**TEXT EXCERPT:**
The concept was first articulated in these terms by the Canadian-government sponsored International Commission on Intervention and State Sovereignty of 2001, which I co-chaired with my Algerian colleague Mohamed Sahnoun, then picked up by the UN Secretary-General’s High-Level Panel on Threats, Challenges and Change in 2004 and by the Secretary-General’s own further report to the World Summit in 2005. And then, crucially, it was unanimously endorsed by 150 heads of state and government, meeting as the General Assembly in the UN’s 60th Anniversary year, in terms which may have been wordier than they needed to be, but nonetheless could hardly be clearer on the key issues and commitments:

Each individual State has the responsibility to protect its populations from genocide, war crimes, ethnic cleansing and crimes against humanity… We accept that responsibility and will act in accordance with it…

The international community, through the United Nations, also has the responsibility to help to protect populations from genocide, war crimes, ethnic cleansing and crimes against humanity. In this context, we are prepared to take collective action, in a timely and decisive manner, through the Security Council, in accordance with the Charter, including Chapter VII…, should peaceful means be inadequate and national authorities are manifestly failing to protect their populations from genocide, war crimes, ethnic cleansing and crimes against humanity.

There has since 2005 been some backsliding from this highpoint. One doesn’t have to spend too much time in the UN corridors, or in some Asian capitals in particular, before hearing expressions of regret, or even denial, that so far-reaching a doctrine could possibly have been agreed by national leaders. Part of the problem here is that insufficient attention has been devoted until now by proponents of R2P in explaining clearly the scope and limits of the concept – what are and are not ‘R2P situations; why, for example, Rwanda and Srebrenica and Kosovo in the 1990s certainly justified that description; why Iraq was an R2P case that may well have justified military intervention in the late 1980s and early 1990s but not in 2003, and why it is still properly regarded as an R2P situation now; why Burundi and Macedonia are excellent examples of the preventive dimension of R2P at work, but many other cases of human rights or conflict concern are better not so characterised.

This isn’t the occasion to argue out further these definitional issues, as I have done elsewhere, and no doubt will be doing for a long time yet. It is just to make the point that the application and implementation of R2P is still work in progress. There is unquestionably a long way to go before the essence of the concept is universally understood, internalised, and properly and effectively applied. And, as much as I would, as a lawyer, like to be able to claim otherwise, there is a long way to go before any of us will be able to be credibly argue that the responsibility to protect has assumed the status of customary international law.

**RECORDS FOR THIS EXERCISE:**

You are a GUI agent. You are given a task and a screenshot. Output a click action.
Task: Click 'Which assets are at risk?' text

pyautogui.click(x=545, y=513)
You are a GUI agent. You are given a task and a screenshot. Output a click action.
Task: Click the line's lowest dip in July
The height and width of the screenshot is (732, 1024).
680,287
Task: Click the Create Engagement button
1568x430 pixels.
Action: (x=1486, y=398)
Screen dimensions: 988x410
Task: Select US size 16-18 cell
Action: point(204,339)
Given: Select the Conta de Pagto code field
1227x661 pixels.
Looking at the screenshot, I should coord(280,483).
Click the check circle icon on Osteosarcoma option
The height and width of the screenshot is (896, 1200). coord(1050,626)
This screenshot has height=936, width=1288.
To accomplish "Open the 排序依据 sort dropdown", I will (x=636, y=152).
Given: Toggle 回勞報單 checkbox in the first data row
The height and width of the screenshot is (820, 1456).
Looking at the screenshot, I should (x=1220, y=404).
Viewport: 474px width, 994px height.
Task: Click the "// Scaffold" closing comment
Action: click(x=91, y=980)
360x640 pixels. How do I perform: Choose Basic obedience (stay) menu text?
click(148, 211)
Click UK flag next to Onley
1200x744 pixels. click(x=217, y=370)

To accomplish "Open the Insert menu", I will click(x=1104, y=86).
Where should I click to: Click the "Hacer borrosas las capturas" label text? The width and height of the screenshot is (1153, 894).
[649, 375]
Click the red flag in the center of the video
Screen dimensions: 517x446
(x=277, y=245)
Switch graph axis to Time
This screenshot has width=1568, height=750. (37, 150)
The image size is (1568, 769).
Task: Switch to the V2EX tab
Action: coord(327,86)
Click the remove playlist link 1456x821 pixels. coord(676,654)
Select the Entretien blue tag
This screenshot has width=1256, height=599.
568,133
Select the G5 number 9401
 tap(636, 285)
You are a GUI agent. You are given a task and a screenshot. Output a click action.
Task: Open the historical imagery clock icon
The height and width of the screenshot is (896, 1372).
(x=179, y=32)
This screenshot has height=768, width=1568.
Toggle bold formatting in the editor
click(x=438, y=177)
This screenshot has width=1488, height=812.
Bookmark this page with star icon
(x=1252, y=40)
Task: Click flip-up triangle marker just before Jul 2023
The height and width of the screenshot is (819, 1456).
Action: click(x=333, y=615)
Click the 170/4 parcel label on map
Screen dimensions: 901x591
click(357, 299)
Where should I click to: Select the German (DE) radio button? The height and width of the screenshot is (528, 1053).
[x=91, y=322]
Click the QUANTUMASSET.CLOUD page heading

**EXERCISE TASKS:**
A - Answer these questions from the responsibility to protect excerpt:
(i) Who co-chaired the 2001 International Commission on Intervention and State Sovereignty with the speaker?
(ii) How many heads of state and government endorsed the concept at the General Assembly?
(iii) Which two cases are called excellent examples of the preventive dimension of R2P?
B - Arrange the records from the line containing "Click the check" down to the line containing "will click(x=1104, y=86).", both ends included, as a Markdown table with columns Row and Line. Leave out blank lines.
The text and the records have nothing to do with each other.

**EXERCISE RESULTS:**
A -
(i) Mohamed Sahnoun
(ii) 150
(iii) Burundi and Macedonia

B -
| Row | Line |
|---|---|
| 1 | Click the check circle icon on Osteosarcoma option |
| 2 | The height and width of the screenshot is (896, 1200). coord(1050,626) |
| 3 | This screenshot has height=936, width=1288. |
| 4 | To accomplish "Open the 排序依据 sort dropdown", I will (x=636, y=152). |
| 5 | Given: Toggle 回勞報單 checkbox in the first data row |
| 6 | The height and width of the screenshot is (820, 1456). |
| 7 | Looking at the screenshot, I should (x=1220, y=404). |
| 8 | Viewport: 474px width, 994px height. |
| 9 | Task: Click the "// Scaffold" closing comment |
| 10 | Action: click(x=91, y=980) |
| 11 | 360x640 pixels. How do I perform: Choose Basic obedience (stay) menu text? |
| 12 | click(148, 211) |
| 13 | Click UK flag next to Onley |
| 14 | 1200x744 pixels. click(x=217, y=370) |
| 15 | To accomplish "Open the Insert menu", I will click(x=1104, y=86). |